I don't want to be in a war as much as the next man, but if you don't think that obituaries are getting less ... (hmm; less good is one way of putting it, but that's not quite it. It is something to do with grandeur and scope also) ... as the last generation of World War II vets die, then you have no blood, or it's an odd kind of blood you have.*
On April 27th, Vivian Cox: born Bangalore, Footlights and blues hockey at Jesus College, Cambridge, England hockey also, close aide to top brasses during the war, chatting with Churchill and Roosevelt, one of the first four into Tokyo after surrender riding shotgun with McArthur, taught for a few years then became a Producer at Pinewood Studios and of the Royal Command Performances, then made food programmes for telly, in front and behind the camera, did a bit more teaching and then a final pre-retirement period running the Mermaid Theatre and winning an Olivier for translating Henri de Montherlant's The Fire That Consumes. Apparently, he was great fun, knew everyone and name-dropped relentlessly.

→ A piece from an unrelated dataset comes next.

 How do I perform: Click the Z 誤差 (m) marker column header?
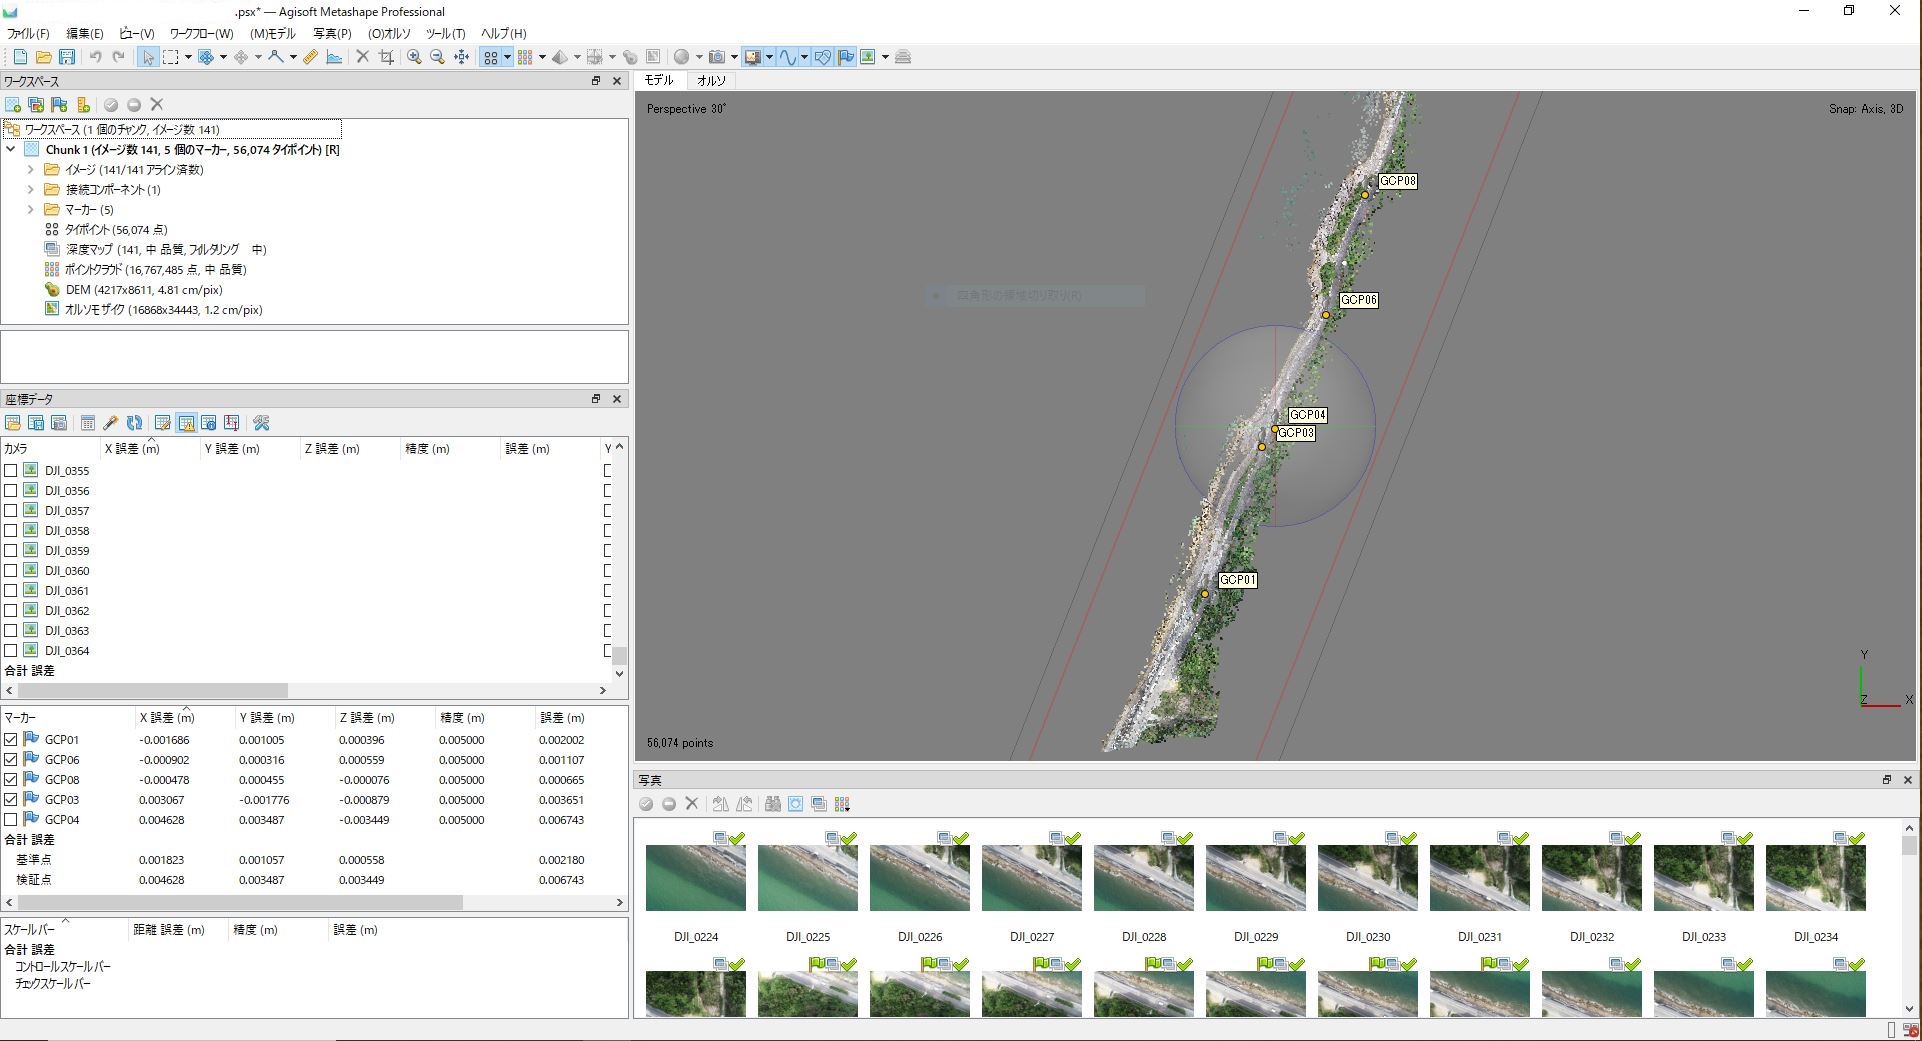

* A thought: generations in the modern era have relentlessly complained that their are no mountains to climb. Cox would have looked at the explorer polymaths of his youth and said that the world was so small now... I will think more about this. I might favour you with these thoughts. There was certainly a good thing I read back in the heady late nineties and written in about 1906 which said that the world was now so complex that anyone had to specialise if he (it was 'he') wanted to achieve anything, which meant the end of the grand generalists.